» Written instruction
Collect each line of the data below that contains the string "screenshot", copying every such line in full. Matching is case-sensitive.

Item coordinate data
########################################

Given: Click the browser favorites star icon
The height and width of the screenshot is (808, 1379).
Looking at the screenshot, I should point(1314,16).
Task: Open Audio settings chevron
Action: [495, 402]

########################################

» The result
The height and width of the screenshot is (808, 1379).
Looking at the screenshot, I should point(1314,16).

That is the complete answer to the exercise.